> **Problem to work on**
Each line containing the word "label" must be copied from the material below.

> **Records**

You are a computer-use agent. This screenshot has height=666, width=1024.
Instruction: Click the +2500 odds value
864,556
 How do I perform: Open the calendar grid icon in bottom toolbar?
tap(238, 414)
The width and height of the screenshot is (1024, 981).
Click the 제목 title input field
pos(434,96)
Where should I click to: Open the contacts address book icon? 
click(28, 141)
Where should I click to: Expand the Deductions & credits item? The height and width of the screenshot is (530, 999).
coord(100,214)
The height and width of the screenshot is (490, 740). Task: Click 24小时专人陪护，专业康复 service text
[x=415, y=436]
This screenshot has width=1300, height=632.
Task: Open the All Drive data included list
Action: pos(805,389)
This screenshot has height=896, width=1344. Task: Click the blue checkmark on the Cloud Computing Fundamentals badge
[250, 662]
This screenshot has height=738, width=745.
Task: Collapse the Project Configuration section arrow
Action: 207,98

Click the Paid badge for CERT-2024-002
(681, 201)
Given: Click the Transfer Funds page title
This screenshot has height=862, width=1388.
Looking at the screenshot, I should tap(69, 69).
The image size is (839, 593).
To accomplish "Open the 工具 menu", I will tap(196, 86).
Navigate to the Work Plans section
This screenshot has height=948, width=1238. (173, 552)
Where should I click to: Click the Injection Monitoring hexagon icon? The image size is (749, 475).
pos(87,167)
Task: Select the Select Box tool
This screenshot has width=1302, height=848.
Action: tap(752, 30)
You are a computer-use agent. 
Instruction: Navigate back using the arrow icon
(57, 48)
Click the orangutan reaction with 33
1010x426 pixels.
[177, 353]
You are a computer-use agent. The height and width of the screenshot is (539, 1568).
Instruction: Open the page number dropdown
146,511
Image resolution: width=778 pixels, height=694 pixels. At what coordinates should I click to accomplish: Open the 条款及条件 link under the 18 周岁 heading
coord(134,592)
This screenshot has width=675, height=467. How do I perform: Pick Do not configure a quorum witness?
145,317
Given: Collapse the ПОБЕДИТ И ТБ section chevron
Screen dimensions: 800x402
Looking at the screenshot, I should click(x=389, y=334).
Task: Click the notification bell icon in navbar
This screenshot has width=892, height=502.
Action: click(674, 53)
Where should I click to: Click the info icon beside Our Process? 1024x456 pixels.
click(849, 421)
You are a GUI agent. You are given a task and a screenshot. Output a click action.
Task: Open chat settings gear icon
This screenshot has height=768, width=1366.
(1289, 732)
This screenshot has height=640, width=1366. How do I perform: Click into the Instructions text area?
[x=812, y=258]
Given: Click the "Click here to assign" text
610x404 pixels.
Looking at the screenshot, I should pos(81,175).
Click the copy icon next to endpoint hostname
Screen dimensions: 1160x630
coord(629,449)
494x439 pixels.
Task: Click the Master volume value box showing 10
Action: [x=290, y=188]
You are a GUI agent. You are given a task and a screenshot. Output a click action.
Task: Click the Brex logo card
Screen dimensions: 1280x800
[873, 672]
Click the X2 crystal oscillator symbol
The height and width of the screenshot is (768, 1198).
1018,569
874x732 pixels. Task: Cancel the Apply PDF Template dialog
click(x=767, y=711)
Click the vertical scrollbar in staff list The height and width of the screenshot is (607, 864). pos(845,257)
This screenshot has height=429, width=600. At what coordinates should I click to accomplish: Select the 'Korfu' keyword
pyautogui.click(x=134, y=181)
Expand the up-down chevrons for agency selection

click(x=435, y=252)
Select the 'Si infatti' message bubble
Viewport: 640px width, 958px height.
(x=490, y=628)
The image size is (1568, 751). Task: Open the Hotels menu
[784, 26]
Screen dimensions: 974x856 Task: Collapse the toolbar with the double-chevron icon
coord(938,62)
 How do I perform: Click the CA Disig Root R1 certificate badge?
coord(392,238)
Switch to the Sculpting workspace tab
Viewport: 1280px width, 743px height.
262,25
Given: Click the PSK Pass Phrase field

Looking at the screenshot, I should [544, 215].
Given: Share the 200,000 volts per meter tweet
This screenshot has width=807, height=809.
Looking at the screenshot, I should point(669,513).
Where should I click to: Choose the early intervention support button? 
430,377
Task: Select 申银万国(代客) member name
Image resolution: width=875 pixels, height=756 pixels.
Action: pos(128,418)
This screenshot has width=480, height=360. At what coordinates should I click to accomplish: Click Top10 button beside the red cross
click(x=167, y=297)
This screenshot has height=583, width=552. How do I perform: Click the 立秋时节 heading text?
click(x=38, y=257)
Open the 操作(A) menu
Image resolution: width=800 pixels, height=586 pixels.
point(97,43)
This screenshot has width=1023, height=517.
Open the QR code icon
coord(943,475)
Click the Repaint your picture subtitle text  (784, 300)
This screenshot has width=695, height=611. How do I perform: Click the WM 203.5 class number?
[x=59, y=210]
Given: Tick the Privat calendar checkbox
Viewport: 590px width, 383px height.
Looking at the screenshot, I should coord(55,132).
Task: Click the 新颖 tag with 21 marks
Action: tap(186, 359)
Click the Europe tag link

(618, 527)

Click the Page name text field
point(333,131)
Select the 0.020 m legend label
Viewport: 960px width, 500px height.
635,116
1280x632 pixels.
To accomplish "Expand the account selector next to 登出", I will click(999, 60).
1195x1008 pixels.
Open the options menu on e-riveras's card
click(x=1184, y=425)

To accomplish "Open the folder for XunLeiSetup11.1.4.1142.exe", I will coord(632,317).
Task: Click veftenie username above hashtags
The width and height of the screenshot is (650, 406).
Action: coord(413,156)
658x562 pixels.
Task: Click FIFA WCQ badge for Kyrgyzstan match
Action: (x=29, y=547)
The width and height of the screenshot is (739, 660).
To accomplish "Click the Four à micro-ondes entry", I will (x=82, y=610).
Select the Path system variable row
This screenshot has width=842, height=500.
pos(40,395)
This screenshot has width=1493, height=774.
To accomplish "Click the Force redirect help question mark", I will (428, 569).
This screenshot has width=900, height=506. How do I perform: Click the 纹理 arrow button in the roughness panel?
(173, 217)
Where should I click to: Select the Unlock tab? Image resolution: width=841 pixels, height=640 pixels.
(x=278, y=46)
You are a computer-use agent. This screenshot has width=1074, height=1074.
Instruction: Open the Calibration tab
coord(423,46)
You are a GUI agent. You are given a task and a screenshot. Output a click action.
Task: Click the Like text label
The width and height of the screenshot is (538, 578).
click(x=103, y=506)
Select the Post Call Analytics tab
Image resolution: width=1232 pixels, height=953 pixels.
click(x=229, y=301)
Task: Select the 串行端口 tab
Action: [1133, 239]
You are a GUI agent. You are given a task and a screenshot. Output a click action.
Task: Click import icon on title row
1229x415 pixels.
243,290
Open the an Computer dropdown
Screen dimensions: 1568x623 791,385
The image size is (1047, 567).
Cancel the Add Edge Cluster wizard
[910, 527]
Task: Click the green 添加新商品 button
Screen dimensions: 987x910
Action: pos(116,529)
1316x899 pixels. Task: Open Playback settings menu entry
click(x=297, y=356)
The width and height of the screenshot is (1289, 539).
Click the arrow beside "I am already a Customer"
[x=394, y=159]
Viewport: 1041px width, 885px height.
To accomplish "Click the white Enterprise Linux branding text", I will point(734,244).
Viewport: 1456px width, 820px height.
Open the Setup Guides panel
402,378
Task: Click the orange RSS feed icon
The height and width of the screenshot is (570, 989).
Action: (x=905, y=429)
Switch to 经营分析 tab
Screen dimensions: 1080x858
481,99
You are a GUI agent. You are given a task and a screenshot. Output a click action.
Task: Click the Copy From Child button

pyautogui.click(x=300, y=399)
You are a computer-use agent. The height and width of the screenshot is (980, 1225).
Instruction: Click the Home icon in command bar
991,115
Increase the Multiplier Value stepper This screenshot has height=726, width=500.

> **Answer below**
Select the 0.020 m legend label
Task: Click the Like text label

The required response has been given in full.